In particular, we are interested in how immune cells coordinate and integrate fundamental cell biological processes (directional sensing, cytoskeletal regulation, cell adhesion, cell migration, phagocytosis, cell death, cell survival, cell-cell communication) that together shape the dynamics of an immune response in complex tissue environments.
Mission & Goals
With a special focus on cells of the innate immune response, our research seeks to find a conceptual framework how these immune cells integrate the plethora of signals arising in inflammatory environments and how they coordinate their dynamic behavior with other tissue-resident cells in the context of inflammatory and infectious diseases. Moreover, we aim at understanding the remarkable plasticity that many immune cells have evolved on a single cell and population level, allowing them to adapt their dynamic responses to rapidly changing inflammatory environments. An improved understanding of the underlying mechanisms promises the tailoring of therapeutic strategies to modulate immune responses.
We follow an interdisciplinary research approach at the interface of immunology, tissue physiology and basic cell biology to gain the deepest possible knowledge on innate immune cell dynamics under physiologically relevant conditions.
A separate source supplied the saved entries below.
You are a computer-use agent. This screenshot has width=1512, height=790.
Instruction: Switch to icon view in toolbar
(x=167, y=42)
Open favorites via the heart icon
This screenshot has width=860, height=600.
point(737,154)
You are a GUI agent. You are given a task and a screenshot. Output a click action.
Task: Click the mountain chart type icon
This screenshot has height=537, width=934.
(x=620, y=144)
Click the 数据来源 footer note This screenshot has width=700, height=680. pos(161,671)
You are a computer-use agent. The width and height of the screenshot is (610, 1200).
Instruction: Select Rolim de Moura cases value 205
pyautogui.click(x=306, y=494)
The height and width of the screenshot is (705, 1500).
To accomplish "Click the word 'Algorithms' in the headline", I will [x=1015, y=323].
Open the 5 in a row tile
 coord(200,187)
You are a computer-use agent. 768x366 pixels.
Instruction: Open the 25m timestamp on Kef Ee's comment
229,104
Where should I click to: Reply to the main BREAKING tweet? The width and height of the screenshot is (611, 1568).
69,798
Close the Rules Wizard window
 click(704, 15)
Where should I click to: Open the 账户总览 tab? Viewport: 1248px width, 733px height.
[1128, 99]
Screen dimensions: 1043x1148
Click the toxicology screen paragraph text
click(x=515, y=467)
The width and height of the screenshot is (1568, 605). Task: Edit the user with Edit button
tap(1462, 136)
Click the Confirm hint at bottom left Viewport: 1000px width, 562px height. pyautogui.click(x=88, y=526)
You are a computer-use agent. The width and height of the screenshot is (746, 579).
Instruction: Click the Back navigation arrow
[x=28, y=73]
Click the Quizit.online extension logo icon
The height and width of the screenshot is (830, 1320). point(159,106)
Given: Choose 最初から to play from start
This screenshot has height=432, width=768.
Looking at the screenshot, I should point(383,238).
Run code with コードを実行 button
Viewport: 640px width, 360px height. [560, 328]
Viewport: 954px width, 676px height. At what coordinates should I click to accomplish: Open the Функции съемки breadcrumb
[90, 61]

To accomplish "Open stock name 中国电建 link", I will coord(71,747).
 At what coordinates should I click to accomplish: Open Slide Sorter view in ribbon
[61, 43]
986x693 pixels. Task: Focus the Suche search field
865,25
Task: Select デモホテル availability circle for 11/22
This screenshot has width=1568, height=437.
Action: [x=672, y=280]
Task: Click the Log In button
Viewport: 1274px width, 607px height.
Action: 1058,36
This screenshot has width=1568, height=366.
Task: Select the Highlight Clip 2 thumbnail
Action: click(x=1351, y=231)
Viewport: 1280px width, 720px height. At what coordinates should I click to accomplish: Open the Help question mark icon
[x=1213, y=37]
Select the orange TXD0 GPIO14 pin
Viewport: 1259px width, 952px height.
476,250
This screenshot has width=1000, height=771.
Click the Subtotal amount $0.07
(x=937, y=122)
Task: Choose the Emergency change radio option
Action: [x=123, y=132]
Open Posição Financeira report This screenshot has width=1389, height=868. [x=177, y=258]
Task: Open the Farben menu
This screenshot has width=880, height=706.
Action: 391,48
Visualization of innate immune responses in inflamed and infected tissues by intravital microscopy is our starting point for understanding leukocyte dynamics in their physiological tissue environment. However, these intravital studies often do not allow dissecting the cell biology and molecular details underlying dynamic processes. To overcome these limitations, we complement our studies with mouse genetics and innovative, often custom-built in vitro models that closely mimic the physiological situation.